In this part, we will explore a simplified version of the hierarchical VAE described in [NVAE](https://arxiv.org/pdf/2007.03898.pdf). We will not implement the full NVAE, but rather use some ideas from the paper to explore how to learn a prior distribution p(z).

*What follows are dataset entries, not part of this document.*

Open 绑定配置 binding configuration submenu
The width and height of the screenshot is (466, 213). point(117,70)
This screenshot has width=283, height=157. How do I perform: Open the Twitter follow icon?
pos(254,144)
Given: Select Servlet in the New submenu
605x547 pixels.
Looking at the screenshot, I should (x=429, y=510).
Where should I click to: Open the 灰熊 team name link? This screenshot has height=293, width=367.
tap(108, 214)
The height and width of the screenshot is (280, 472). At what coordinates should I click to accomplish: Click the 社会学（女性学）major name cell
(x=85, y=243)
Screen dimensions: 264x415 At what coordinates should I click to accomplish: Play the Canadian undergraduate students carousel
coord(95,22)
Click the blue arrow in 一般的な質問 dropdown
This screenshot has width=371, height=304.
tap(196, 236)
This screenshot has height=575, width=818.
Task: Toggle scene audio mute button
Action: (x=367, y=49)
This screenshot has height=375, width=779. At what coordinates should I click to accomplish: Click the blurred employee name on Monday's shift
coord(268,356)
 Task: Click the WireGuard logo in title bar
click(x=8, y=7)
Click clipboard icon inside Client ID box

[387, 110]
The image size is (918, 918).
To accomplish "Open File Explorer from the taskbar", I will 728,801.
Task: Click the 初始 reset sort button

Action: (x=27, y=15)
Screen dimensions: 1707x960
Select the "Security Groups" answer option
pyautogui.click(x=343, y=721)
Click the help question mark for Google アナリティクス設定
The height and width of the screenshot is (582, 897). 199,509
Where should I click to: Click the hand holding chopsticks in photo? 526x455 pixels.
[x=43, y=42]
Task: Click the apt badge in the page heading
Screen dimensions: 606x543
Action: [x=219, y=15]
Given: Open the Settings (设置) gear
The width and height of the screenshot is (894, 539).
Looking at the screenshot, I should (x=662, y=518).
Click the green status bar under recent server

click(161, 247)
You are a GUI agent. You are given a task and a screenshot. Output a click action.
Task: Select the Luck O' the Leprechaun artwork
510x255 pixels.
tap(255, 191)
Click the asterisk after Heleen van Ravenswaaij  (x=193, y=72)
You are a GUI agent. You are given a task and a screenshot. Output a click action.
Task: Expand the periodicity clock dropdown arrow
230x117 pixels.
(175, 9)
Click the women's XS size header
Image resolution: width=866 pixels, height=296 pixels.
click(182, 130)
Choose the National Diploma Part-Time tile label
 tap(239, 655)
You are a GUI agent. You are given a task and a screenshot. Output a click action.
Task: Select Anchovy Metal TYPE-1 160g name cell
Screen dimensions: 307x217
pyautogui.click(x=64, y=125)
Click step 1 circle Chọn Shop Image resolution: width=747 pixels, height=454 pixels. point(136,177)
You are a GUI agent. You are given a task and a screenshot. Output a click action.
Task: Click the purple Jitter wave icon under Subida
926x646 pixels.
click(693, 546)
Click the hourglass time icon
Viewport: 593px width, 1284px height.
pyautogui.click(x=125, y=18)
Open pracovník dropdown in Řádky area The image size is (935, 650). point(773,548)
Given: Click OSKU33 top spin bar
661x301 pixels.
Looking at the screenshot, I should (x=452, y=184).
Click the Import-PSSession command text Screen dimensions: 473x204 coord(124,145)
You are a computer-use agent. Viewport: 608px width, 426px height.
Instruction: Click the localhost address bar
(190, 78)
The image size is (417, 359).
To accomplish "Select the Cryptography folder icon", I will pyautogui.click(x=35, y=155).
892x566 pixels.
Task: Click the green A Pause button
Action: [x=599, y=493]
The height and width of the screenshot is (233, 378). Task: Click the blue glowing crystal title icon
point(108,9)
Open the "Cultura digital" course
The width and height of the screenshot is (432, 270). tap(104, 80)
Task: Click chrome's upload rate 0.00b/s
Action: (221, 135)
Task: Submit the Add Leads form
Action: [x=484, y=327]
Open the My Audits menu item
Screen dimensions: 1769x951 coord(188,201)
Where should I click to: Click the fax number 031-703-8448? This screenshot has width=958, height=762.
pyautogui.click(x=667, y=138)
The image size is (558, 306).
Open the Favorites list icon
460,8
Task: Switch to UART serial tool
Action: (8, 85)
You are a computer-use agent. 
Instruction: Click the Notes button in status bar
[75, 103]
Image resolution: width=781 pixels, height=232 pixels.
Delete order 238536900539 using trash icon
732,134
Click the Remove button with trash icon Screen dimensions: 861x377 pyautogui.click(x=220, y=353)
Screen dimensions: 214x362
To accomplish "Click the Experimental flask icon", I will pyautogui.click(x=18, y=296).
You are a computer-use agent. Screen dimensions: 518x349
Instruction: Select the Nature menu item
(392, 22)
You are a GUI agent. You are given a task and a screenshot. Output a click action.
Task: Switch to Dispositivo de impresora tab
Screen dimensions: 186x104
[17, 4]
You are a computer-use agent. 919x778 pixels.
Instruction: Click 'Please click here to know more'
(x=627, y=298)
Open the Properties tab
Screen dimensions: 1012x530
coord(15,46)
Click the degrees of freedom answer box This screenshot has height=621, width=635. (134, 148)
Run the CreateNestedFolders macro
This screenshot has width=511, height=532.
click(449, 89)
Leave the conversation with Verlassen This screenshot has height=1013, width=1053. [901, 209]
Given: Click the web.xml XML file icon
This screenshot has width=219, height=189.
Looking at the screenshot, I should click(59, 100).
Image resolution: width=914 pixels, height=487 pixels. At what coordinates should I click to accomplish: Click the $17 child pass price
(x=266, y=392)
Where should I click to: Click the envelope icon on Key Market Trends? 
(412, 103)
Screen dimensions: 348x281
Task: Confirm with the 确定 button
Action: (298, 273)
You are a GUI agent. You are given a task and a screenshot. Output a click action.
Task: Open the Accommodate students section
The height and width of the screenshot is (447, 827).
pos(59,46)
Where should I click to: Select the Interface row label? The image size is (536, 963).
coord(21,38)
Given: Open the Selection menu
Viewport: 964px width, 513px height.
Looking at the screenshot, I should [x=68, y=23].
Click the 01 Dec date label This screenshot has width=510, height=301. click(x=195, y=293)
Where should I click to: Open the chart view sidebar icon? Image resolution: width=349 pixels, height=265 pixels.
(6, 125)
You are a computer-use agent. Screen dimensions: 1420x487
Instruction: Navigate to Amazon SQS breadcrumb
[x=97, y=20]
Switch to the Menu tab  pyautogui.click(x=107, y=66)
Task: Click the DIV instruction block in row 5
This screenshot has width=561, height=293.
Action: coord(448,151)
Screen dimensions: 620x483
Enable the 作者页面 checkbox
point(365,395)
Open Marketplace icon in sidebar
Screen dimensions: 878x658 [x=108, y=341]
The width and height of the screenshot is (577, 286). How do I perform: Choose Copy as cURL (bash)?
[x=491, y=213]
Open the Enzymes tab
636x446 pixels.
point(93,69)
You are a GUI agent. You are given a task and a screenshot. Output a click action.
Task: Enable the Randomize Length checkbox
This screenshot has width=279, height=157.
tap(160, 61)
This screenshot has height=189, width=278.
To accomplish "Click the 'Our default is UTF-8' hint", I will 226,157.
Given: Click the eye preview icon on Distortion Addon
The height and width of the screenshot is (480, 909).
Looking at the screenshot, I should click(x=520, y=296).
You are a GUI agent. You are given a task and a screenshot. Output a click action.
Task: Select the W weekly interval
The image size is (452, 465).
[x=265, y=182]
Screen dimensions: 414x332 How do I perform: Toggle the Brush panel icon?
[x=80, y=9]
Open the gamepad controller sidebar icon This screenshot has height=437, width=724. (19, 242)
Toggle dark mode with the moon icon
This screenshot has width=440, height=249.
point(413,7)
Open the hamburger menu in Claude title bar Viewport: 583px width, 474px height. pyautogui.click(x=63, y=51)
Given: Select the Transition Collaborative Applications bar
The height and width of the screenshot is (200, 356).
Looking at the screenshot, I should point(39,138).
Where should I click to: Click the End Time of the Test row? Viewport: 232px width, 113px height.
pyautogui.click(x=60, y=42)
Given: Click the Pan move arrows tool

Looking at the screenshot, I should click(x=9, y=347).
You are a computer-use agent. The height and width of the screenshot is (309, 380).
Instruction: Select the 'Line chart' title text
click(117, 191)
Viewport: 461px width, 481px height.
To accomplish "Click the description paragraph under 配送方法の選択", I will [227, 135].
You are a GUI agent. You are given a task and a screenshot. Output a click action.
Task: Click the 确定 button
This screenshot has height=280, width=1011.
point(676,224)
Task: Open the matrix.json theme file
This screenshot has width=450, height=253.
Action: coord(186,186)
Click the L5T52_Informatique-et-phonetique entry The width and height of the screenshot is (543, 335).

Implement a hierarchical VAE that follows the following structure.
* $z1$ is a 2x2x12 latent vector where p(z1) is the unit Gaussian.
    * Learn the approximate posterior $q_\theta(z|x) = N(z; \mu_\theta(x), \Sigma_\theta(x))$, where $\mu_\theta(x)$ is the mean vector, and $\Sigma_\theta(x)$ is a diagonal covariance matrix. I.e., same as a normal VAE, but use a matrix latent rather than a vector. Each dimension is independent.
* $z2$ is a 2x2x12 latent vector.
    * $p_\theta(z2|z1)$ is learned, and implemented as a neural network that parameterizes mean (and log std, optionally).
    * $q_\theta(z2|z1,x)$ is also learned. Implement this as a Residual Normal [see NVAE] over the prior $p_\theta(z2|z1)$.
* The decoder should be a function of $z2$ only.

Some helpful hints:
* Two KL losses should be calculated. The first should match $q_\theta(z|x)$ to the unit Gaussian. The second should match $q_\theta(z2|z1,x)$ and $p_\theta(z2|z1)$, and be taken with respect to $q$.
* When calculating the second KL term, utilize the analytic form for the residual normal. When $q_\theta(z2|z1,x) = N(z2; \mu_\theta(z1) + \Delta \mu_\theta(z1,x), \Sigma_\theta(z1)) * \Delta \Sigma_\theta(z1,x))$, use the following form: `kl_z2 = -z2_residual_logstd - 0.5 + (torch.exp(2 * z2_residual_logstd) + z2_residual_mu ** 2) * 0.5`
* When calculating KL, remember to sum over the dimensions of the latent variable before taking the mean over batch.
* For the prior $p_\theta(z2|z1)$, fix standard deviation to be 1. Learn only the mean. This will help with stability in training.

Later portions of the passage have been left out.